Misafir kabul eder mi en tanıdık caddelerin?
Kokunu esirgemeyesin...
Denk düşüyor adımlarım adımlarına.
Bir ceket gibi kuşanıyorum gülüşünü üzerime.
Biraz sonra inceden bir fırtına kopuyor tenimize.
Kokun aralanıyor ıslanan camlarımıza.
Bir hayli gökkuşağı çıkıyor kirpiklerinin arasından.
Yorgun bir parmak işaret ediyor gözlerini.

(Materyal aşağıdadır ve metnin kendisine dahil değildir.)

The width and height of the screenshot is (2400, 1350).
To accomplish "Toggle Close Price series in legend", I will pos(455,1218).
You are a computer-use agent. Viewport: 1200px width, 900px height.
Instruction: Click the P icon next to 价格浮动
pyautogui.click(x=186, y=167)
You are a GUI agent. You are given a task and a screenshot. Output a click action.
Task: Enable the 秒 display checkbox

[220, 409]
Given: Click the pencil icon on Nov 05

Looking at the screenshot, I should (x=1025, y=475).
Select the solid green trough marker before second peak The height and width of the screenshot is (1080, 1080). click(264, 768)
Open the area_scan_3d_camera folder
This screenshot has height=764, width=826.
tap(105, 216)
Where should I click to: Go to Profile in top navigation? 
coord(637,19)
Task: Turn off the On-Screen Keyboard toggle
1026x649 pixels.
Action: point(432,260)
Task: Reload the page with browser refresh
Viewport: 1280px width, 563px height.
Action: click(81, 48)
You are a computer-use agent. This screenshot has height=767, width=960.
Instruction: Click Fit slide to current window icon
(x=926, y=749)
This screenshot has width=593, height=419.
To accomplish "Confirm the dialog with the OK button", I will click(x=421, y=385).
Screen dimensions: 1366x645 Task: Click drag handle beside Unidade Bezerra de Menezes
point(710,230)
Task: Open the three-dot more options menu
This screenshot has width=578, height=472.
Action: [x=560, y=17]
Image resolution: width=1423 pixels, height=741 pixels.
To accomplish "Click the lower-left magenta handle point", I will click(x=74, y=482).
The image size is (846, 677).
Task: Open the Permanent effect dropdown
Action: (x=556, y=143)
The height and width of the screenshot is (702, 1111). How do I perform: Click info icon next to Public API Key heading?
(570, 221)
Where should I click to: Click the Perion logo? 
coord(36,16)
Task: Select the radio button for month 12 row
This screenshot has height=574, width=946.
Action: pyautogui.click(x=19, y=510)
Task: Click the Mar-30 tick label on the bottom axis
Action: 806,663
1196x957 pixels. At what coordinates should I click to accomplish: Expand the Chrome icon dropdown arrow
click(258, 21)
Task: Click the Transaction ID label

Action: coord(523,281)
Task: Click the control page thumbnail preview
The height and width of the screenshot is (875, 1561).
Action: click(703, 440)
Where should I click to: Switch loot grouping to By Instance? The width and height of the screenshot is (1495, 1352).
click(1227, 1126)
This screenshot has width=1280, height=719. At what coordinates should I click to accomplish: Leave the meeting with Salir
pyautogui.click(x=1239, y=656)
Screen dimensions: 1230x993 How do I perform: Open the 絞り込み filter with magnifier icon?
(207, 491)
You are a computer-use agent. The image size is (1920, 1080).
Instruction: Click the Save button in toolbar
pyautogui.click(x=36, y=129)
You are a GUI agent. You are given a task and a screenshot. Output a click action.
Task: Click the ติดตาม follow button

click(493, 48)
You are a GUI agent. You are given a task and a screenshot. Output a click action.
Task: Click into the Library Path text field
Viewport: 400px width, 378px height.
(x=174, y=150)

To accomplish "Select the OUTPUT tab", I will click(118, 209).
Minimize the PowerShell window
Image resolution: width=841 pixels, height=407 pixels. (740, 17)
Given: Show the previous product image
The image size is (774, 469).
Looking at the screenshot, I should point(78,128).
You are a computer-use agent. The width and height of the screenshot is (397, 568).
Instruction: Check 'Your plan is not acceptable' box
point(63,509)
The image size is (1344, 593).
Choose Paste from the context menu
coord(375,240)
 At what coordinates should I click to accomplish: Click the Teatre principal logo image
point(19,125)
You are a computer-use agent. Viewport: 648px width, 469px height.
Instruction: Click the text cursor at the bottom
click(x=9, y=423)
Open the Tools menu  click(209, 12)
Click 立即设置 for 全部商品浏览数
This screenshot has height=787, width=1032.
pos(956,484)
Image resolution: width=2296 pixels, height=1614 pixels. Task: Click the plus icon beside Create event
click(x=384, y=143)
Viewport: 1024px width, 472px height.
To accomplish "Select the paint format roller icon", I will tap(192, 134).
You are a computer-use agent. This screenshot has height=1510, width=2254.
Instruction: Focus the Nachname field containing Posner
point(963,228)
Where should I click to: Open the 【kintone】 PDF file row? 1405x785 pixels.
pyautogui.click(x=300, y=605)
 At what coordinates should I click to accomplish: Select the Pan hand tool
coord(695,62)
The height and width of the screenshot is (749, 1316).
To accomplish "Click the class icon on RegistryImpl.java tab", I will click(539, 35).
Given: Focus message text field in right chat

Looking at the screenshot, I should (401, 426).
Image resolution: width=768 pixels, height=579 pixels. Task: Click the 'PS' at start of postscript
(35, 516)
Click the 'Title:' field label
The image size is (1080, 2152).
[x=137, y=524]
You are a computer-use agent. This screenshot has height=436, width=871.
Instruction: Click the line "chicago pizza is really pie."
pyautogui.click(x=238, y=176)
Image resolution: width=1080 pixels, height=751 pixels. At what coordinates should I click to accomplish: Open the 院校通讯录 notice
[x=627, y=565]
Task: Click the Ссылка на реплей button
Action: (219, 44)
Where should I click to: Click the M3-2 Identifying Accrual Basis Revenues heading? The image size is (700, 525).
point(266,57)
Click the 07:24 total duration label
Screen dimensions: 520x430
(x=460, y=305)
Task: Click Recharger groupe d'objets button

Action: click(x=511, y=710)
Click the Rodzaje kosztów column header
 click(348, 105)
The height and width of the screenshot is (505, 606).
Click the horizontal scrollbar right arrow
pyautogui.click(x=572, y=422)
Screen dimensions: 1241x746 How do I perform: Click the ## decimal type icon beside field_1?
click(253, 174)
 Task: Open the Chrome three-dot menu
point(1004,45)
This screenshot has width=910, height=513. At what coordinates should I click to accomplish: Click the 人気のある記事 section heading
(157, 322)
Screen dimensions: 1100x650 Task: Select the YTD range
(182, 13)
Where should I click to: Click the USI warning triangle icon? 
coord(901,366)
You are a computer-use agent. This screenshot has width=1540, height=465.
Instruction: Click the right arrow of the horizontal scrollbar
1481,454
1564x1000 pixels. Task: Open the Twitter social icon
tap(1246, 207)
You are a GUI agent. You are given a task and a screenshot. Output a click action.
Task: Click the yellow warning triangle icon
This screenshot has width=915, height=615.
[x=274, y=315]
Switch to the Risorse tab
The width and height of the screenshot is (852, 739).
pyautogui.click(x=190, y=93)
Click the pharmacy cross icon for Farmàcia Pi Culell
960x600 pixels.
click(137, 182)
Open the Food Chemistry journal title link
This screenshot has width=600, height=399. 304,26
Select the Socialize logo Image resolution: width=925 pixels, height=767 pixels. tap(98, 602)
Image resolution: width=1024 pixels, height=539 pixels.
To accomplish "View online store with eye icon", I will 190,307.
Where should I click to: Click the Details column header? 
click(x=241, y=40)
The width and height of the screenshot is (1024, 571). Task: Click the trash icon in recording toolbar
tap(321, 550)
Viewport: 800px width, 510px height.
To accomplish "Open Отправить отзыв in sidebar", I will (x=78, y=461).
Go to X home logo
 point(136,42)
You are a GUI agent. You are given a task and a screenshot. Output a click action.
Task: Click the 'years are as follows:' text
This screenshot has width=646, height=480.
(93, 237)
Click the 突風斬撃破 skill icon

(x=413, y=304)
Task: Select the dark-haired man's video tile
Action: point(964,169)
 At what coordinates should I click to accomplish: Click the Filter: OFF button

Ansızın bir kahkaha bırakıyor kendini, uçurum dudaklarından.
Yerleşiyorsun tüm yaş almış yüzlere.
Tokluk oluyorsun sevgiye hasret kalmış yüreklere.
Fırtına diniyor, bir tabure çekiyorsun yanıma.
Ciğerlerime uzanan bir çift avuç içi,
Kokun sırılsıklam.
Yüreğim daha bir meraklı yanmaya.
Bir orkestra yerleşiyor kulaklarıma.
Boynumda saç tellerinin eşsiz romansı.
Bileklerimde sesinin sanatsal musikisi.
Fanilikten sıyrılmış bir ruh taşıyorum bedenimde.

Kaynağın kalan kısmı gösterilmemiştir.